PAGE 7. Flashback: a generic example of the Fastball Special.

The idea of the Fastball Special as the earliest form of a mutant “circuit” has come up before – in X-Men Red, I think? – though if you want to be nitpicky, the end of Giant-Size X-Men #1 sees the X-Men combine their powers to eject Krakoa into space. And it’s even called a “circuit” in dialogue.

PAGES 8-10. Colossus and Wolverine under the courthouse.

We last saw Colossus in X-Force #47, where he was with X-Force and had yet to meet up with the rest of the X-Men after being freed from Mikhail’s control. In fairness, though, we already know that Wolverine goes on from that story to team up with the rest of the X-Men in X-Men #28-29, so X-Force was lagging slightly behind X-Men on any view.

PAGES 11-13. Alia Gregor and Karima Shapandar visit Cyclops.

Alia Gregor hasn’t been seen in a while – in fact, I don’t think we’ve seen her since Inferno. Her husband was killed during the X-Men’s attack on the Mother Mold station in House of X #3; Cyclops doesn’t remember these events because he died on the mission, and was then resurrected with his memories restored from an earlier back-up. She attempted to revive him as Nimrod, but interference from a Krakoan assassination attempt led to his human personality being mostly lost.

By Orchis standards, she’s a comparatively sympathetic character who Hickman was very, very explicitly positioning as a parallel to Krakoa (specifically, Mystique’s efforts to resurrect Destiny). She seems to be unaware of Orchis’ plans to move on to other superhumans once the mutants are out of the way.

Omega Sentinel, as we established back in Inferno #3, is possessed by the mind of herself from an alternate future; she’s come back in time to save the machines from being wiped out by mutants, in an inversion of “Days of Future Past”. Cyclops’ final question is apparently directed at her.

PAGES 14-15. Professor X summons Rasputin IV to him.

The Green Lagoon is the former Krakoan bar.

§ **WHAT THIS TASK INVOLVES**:
Can you write out everything in the X-Men annotations from "The idea of" down to "on any view.", word for word?

§ **EXTRACTED RECORDS**:

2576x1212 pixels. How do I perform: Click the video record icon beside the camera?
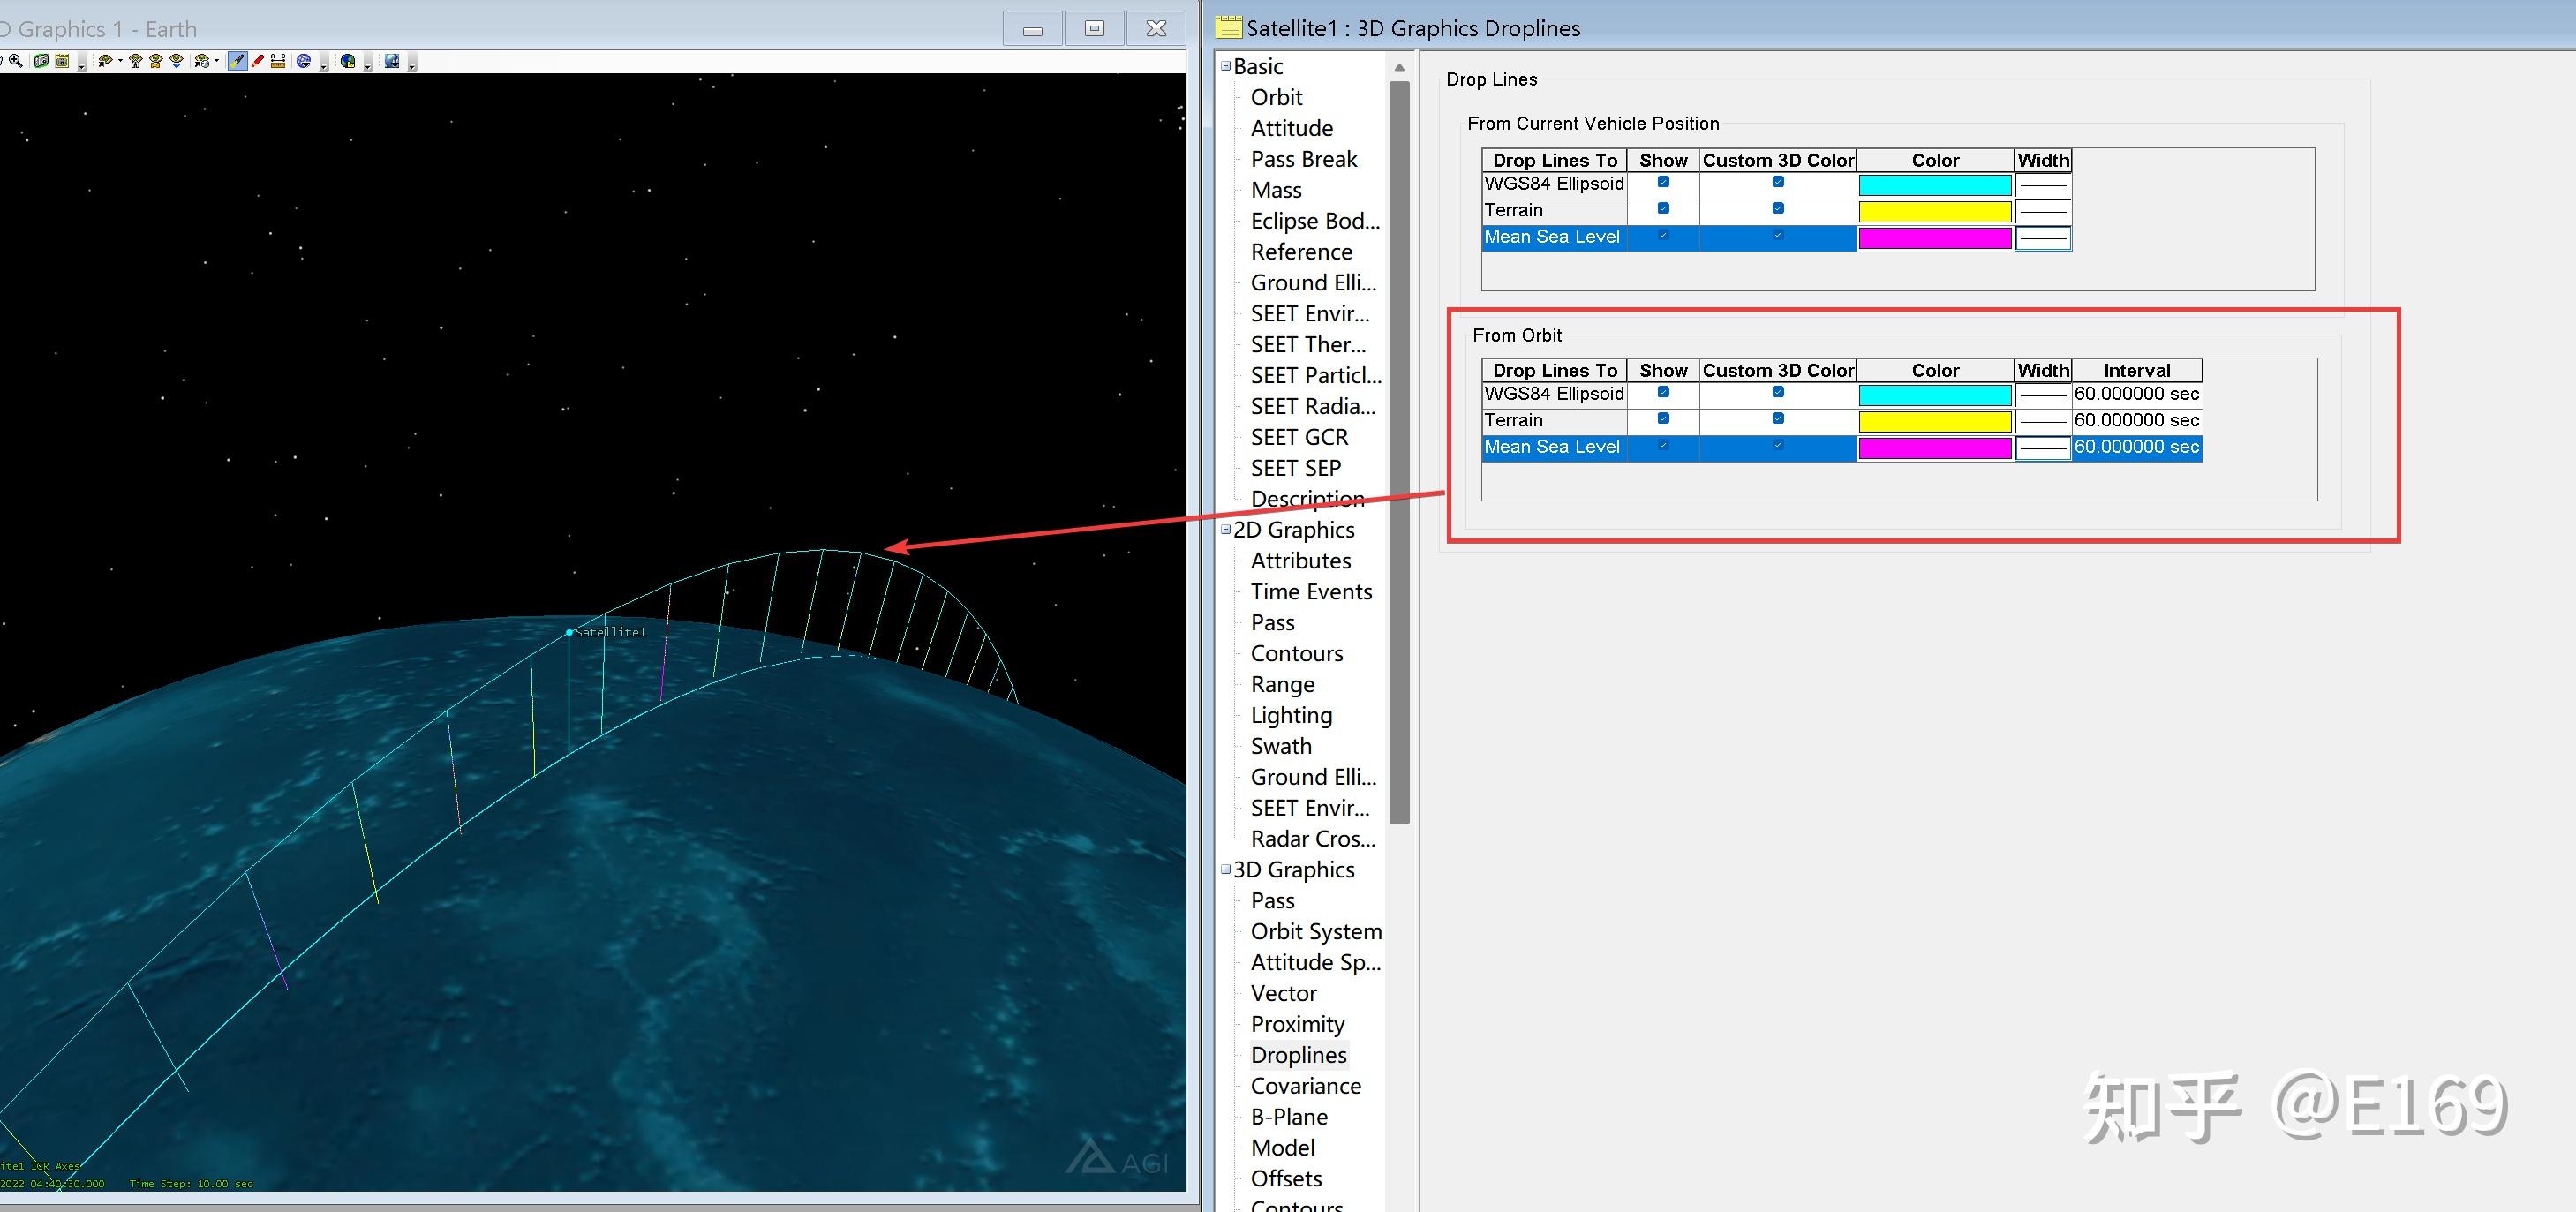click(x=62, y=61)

==

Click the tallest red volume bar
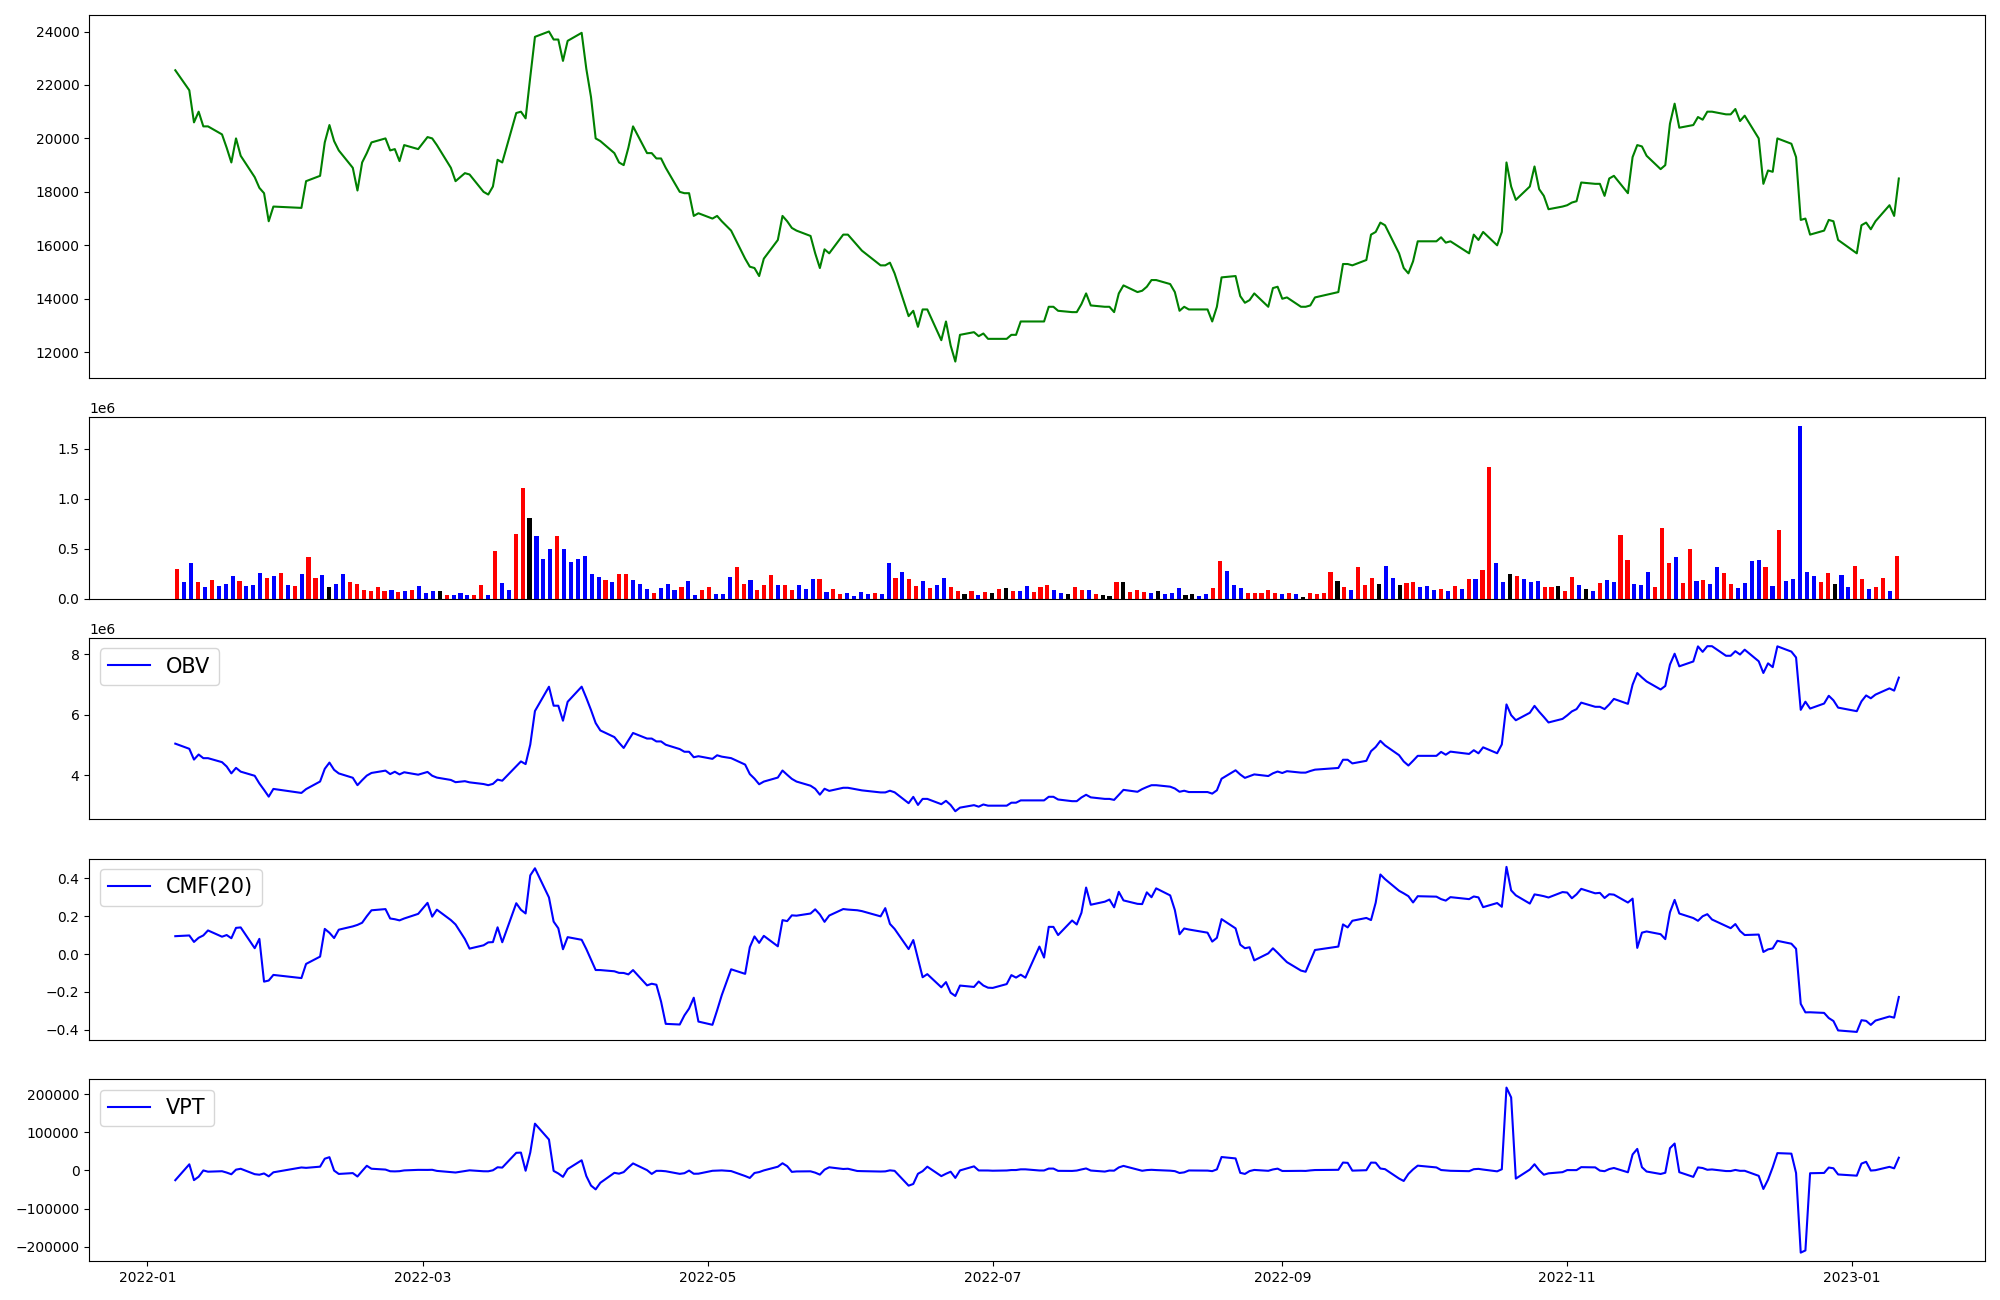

§ **FINISHED EXERCISE**:
The idea of the Fastball Special as the earliest form of a mutant “circuit” has come up before – in X-Men Red, I think? – though if you want to be nitpicky, the end of Giant-Size X-Men #1 sees the X-Men combine their powers to eject Krakoa into space. And it’s even called a “circuit” in dialogue.

PAGES 8-10. Colossus and Wolverine under the courthouse.

We last saw Colossus in X-Force #47, where he was with X-Force and had yet to meet up with the rest of the X-Men after being freed from Mikhail’s control. In fairness, though, we already know that Wolverine goes on from that story to team up with the rest of the X-Men in X-Men #28-29, so X-Force was lagging slightly behind X-Men on any view.